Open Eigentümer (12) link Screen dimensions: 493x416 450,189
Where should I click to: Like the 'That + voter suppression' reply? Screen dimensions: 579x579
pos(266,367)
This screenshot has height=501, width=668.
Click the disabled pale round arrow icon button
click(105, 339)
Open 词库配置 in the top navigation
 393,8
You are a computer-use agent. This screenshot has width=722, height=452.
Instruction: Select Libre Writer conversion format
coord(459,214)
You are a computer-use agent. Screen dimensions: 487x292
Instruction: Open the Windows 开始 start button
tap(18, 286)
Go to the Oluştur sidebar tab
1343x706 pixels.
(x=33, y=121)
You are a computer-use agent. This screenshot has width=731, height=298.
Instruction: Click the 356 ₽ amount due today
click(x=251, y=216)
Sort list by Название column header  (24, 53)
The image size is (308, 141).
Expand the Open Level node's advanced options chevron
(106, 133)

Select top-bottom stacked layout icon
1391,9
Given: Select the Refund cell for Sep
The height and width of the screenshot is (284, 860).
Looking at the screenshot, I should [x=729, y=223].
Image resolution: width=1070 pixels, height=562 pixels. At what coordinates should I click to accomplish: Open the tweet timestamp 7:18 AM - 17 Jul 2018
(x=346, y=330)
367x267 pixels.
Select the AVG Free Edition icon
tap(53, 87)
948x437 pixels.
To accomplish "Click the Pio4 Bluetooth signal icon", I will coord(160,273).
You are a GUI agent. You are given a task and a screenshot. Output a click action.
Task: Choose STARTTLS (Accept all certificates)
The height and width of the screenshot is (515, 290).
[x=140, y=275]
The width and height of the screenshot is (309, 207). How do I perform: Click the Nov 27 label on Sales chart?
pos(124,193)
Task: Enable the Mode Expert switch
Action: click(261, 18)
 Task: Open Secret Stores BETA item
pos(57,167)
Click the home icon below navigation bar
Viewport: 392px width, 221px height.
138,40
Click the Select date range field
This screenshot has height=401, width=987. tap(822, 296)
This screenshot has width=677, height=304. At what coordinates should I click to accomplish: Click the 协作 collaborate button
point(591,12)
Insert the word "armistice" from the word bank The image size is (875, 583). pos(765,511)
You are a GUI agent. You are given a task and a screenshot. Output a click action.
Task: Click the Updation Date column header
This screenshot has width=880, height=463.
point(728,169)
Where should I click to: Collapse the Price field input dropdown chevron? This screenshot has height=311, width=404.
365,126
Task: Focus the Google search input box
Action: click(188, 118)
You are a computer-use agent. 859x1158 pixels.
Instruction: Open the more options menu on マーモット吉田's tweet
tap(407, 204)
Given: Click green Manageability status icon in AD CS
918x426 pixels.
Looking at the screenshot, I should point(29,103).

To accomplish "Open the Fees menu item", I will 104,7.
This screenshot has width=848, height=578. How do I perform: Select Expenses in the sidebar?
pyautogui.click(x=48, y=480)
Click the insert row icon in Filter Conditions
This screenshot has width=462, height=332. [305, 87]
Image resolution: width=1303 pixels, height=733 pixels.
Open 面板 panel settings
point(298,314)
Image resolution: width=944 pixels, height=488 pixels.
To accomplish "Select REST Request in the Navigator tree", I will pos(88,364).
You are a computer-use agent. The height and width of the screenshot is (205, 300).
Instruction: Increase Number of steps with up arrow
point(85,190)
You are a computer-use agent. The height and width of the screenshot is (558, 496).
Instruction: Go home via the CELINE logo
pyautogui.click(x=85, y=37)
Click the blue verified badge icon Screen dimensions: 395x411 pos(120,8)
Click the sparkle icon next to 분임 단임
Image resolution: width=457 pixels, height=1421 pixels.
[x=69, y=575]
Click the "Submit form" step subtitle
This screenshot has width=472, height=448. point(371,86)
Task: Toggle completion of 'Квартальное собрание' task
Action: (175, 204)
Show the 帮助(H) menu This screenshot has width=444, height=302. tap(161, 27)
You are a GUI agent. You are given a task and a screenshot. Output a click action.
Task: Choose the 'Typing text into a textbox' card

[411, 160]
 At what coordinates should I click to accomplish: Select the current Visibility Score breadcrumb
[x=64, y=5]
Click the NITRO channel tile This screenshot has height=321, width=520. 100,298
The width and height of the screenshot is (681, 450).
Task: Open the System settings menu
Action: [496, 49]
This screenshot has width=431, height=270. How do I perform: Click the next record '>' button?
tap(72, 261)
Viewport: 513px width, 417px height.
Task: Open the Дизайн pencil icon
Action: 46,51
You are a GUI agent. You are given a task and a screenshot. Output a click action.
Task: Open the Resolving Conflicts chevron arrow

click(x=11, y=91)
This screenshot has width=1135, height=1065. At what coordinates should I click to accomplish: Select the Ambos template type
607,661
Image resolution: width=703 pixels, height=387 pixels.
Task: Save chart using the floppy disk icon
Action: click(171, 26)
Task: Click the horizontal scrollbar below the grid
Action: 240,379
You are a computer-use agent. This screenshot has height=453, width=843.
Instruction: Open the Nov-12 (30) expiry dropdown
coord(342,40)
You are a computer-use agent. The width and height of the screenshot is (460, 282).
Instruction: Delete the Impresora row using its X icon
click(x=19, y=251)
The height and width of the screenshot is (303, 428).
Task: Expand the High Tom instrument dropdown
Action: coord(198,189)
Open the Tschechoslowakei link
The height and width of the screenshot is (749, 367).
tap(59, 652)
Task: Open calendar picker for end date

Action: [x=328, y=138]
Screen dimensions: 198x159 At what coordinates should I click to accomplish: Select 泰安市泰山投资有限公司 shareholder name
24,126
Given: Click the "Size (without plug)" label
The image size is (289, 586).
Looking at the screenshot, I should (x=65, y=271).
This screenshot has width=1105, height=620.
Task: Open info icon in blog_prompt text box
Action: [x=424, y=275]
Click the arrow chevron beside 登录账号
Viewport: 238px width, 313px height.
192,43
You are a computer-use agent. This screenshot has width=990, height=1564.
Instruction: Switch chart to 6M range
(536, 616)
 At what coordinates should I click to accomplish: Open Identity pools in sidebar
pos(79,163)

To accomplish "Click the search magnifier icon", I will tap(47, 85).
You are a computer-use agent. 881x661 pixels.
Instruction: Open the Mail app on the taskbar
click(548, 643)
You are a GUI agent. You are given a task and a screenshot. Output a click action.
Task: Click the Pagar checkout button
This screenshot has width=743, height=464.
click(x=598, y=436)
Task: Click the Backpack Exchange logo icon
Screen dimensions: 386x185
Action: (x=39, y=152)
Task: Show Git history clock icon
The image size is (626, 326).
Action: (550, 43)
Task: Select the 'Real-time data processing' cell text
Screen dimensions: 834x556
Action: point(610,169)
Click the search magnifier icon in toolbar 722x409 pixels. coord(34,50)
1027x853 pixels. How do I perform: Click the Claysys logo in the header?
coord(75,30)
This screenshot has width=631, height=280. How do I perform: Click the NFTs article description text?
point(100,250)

• **Exercise aim**
Exactly the lines from the one holding "Task: Click the Backpack Exchange logo icon" through the end of the data are to be repeated, with both ends included.

• **Task output**
Task: Click the Backpack Exchange logo icon
Screen dimensions: 386x185
Action: (x=39, y=152)
Task: Show Git history clock icon
The image size is (626, 326).
Action: (550, 43)
Task: Select the 'Real-time data processing' cell text
Screen dimensions: 834x556
Action: point(610,169)
Click the search magnifier icon in toolbar 722x409 pixels. coord(34,50)
1027x853 pixels. How do I perform: Click the Claysys logo in the header?
coord(75,30)
This screenshot has width=631, height=280. How do I perform: Click the NFTs article description text?
point(100,250)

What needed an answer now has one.